Building on this muddle, public relations firms were hired to hype ambiguous data and to raise the profile of the new disorders. And marketing departments spent tens of millions of dollars blurring the lines between social phobia and ordinary shyness so that both would strike us as debilitating conditions.

Wide-eyed health updates in the mass media dutifully reported the canny sound bites and "video news releases" that the drug companies sent them. One of many newspaper articles caught the right tone by warning readers, "You're Not Shy, You're Sick." Even the Wall Street Journal succumbed, titling one piece, "Depression Pill May Help Treat the Acutely Shy," and another, "Easing Stage Fright Could Be as Simple as Swallowing a Pill." In both cases they meant more the long-term use of antidepressants like Paxil than the occasional use, before a stressful event, of beta-blockers like Propranolol.

Meanwhile, Psychology Today helpfully dubbed the phobia "disorder of the decade," and estimates of the total U.S. population suffering from it soon swelled from 3.7% to as high as 18.7 percent, apparently making it "the third-most-common psychiatry disorder, behind only depressive disorder and alcohol dependence." Murray Stein, the chief author of a study publishing that range and an aggressive proponent of shyness studies at the University of California, San Diego, became a trusted presence on television and in pharmaceutical brochures, urging Americans to seek treatment for their reticence. Few could know his influential article drew from a single study—a random telephone survey of urban Canadians. For many psychiatrists and healthcare professionals, shyness is now one facet of a bona fide illness. Allegedly it almost rivals in magnitude depression, for which almost 200 million prescriptions are filled every year in this country alone, and apparently has become a pandemic. Lynne Henderson and Philip Zimbardo, colleagues at Stanford and codirectors of the Shyness Institute in Palo Alto, warn of a "public health danger that appears to be heading toward epidemic proportions." And psychiatrists on a dsm working group claim that those "presenting complaints may represent the tip of the social phobic iceberg." They also wonder whether the number of people who loathe giving speeches means that "public speaking phobia should be classified separately from the other Social Phobias." Meanwhile celebrities, quietly accepting large fees without needing to mention a drug's side effects, lament their social awkwardness (ironically, on television and in magazine interviews) and urge everyone who has felt the same to medicate themselves. Talk shows air programs on topics such as "People Who Are Afraid of People" and invite viewers to "imagine a fear so paralyzing that you can't drive, shop, or even get a haircut." Bookstores are replete with a staggering array of self-help cures for those "dying of embarrassment" and feeling they might even be "diagonallyparked in a parallel universe." All these books tout more or less the same remedies: face your fears, visualize competence, set practical goals in modest increments, but also be yourself.

A representative of the National Institute of Mental Health explains that excessive shyness is "one of the worst neglected disorders of our time." And skeptics are either dismissed or rebuked for putting others' lives at risk and delaying their relief from a severe psychiatric condition: We've scarcely begun to cure this underreported pandemic, they warn, insisting that even more people need to be on Paxil, Zoloft, or a comparable antidepressant.

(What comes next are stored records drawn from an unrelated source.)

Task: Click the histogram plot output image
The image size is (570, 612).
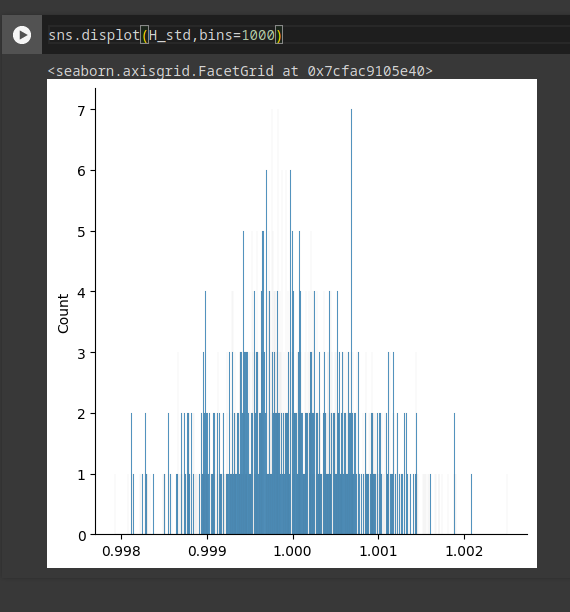Action: tap(292, 323)
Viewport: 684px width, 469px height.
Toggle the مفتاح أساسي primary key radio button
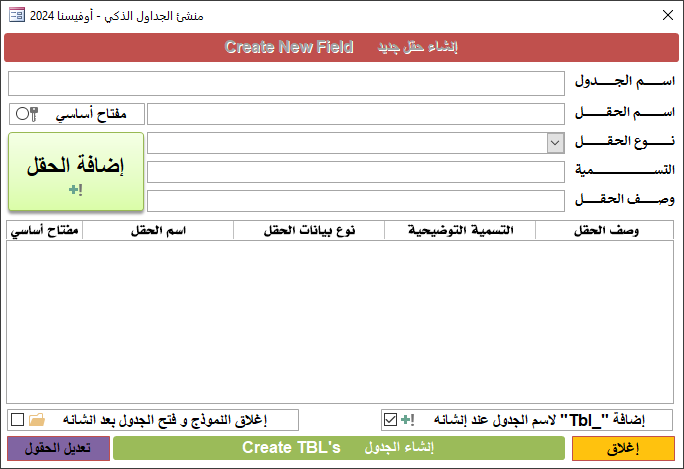point(22,114)
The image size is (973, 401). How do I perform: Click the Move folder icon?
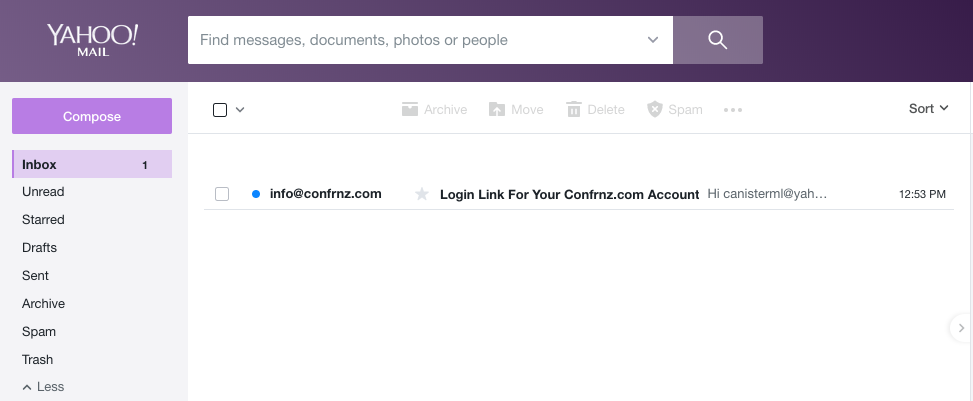coord(496,109)
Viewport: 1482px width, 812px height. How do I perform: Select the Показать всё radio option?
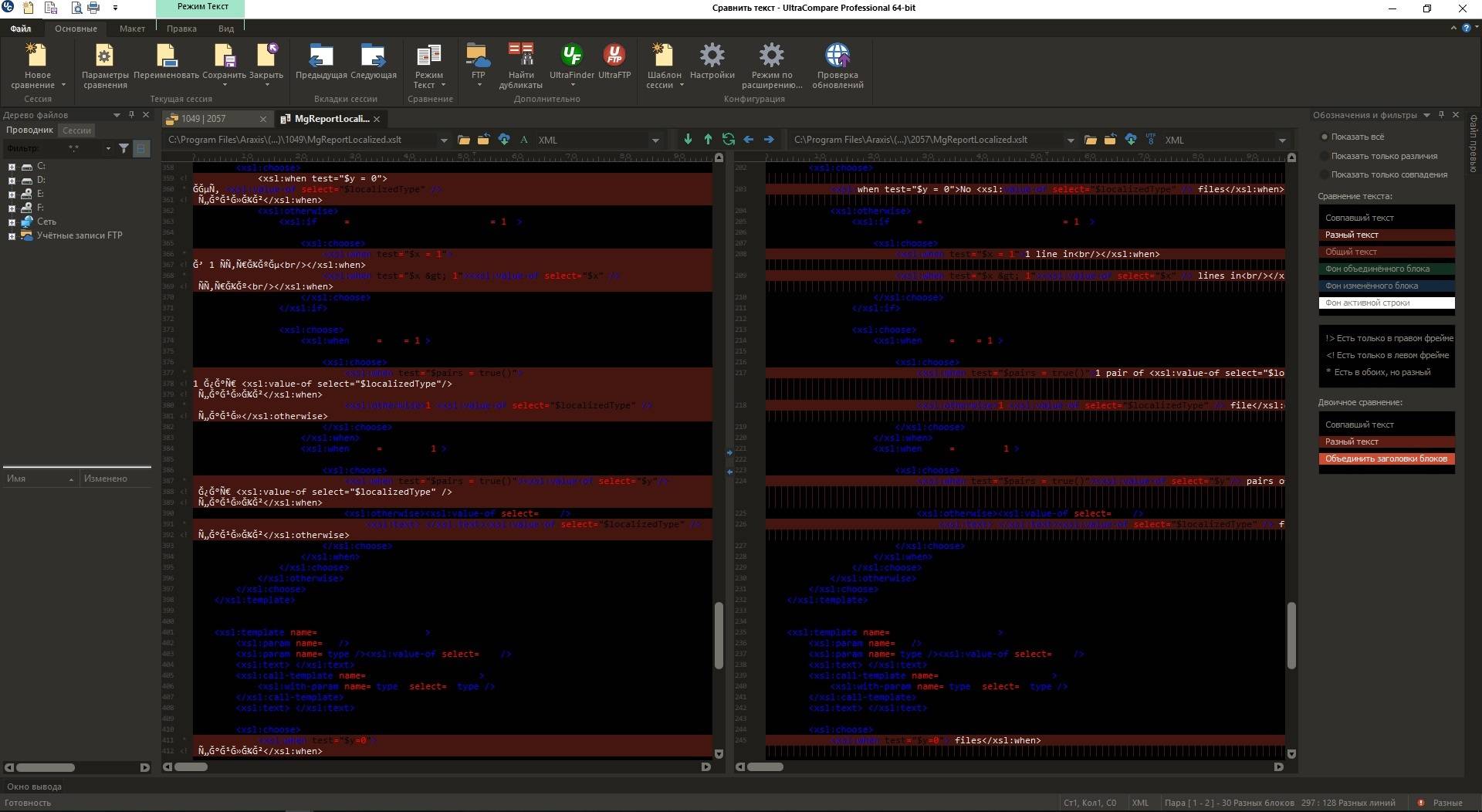(x=1325, y=137)
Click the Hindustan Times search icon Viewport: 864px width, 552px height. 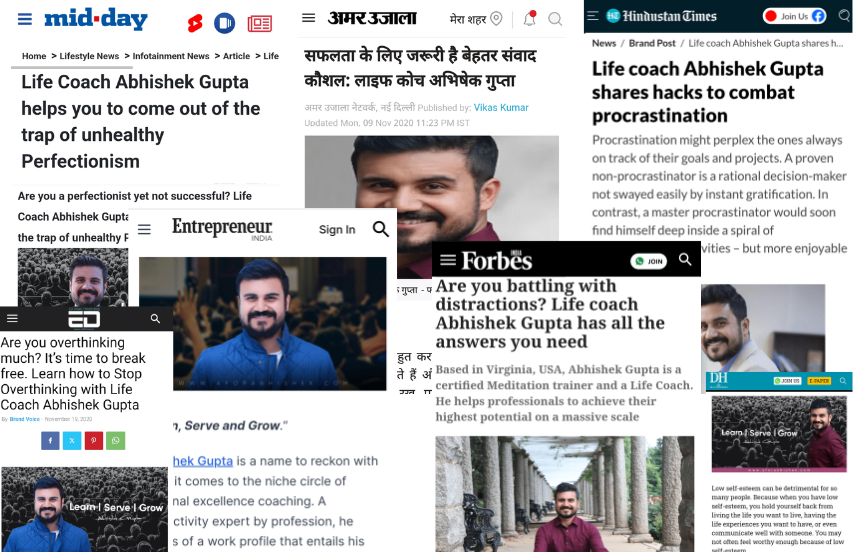[844, 15]
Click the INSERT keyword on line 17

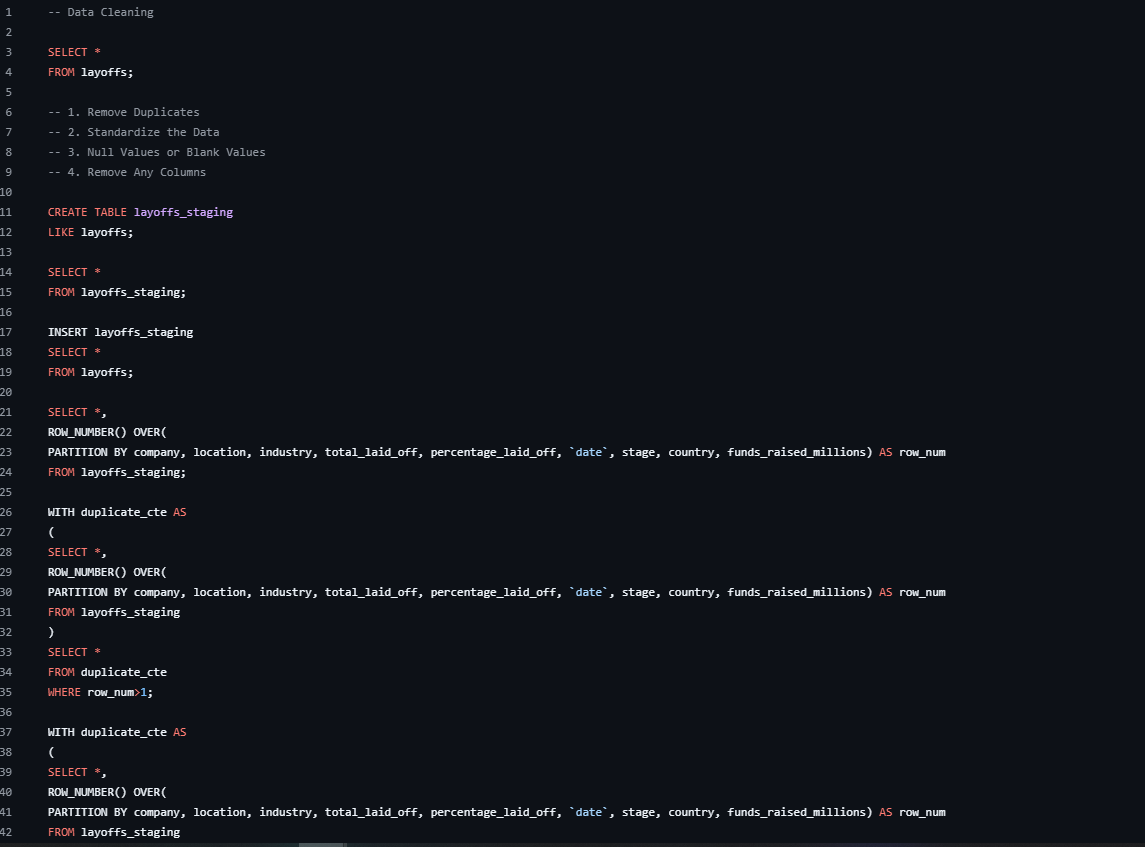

In just eight years (1985–1993), then, shyness ballooned into one of the most common psychiatric diagnoses in the Western world.

How did we get to this point? Were psychiatrists for decades really blind to a crippling illness troubling millions of people? Or did influential psychiatrists, partnering with (and often sponsored by) drug companies, hype a problem still afflicting just a tiny percentage of people in each country? If so, why did both groups depict an ordinary, if difficult, emotional state like shyness as a defect of brain chemistry that had to be treated by drugs? And what other moods and ordinary fears are likely to become major illnesses in the next edition of DSM, whose working groups have just begun meeting to discuss the 2011 publication?

In Shyness: How Normal Behavior Became a Sickness, I answer these pressing questions. I explain for the first time how social phobia, the most enigmatic and poorly defined anxiety disorder, became the psychosocial problem of our age. And I tell this story from several interlocking angles: the dsm task forces that created the disorders; the drug companies that branded them through clever marketing; the fiction and films that satirize both activities before representing our anxieties quite differently; and the larger trends and battles in especially American psychiatry, waged for over a century, to which anxiety is now a much-fought-over cornerstone. Shyness draws on the American Psychiatric Association's vast archive of unpublished and hitherto unavailable letters, transcripts, and memoranda that were circulated among the leading figures. I also quote previously classified memos circulated among drug company executives; reproduce documents voicing grave concerns about the side effects of drugs that are now household names; and include probing interviews with all the leading psychiatrists in question.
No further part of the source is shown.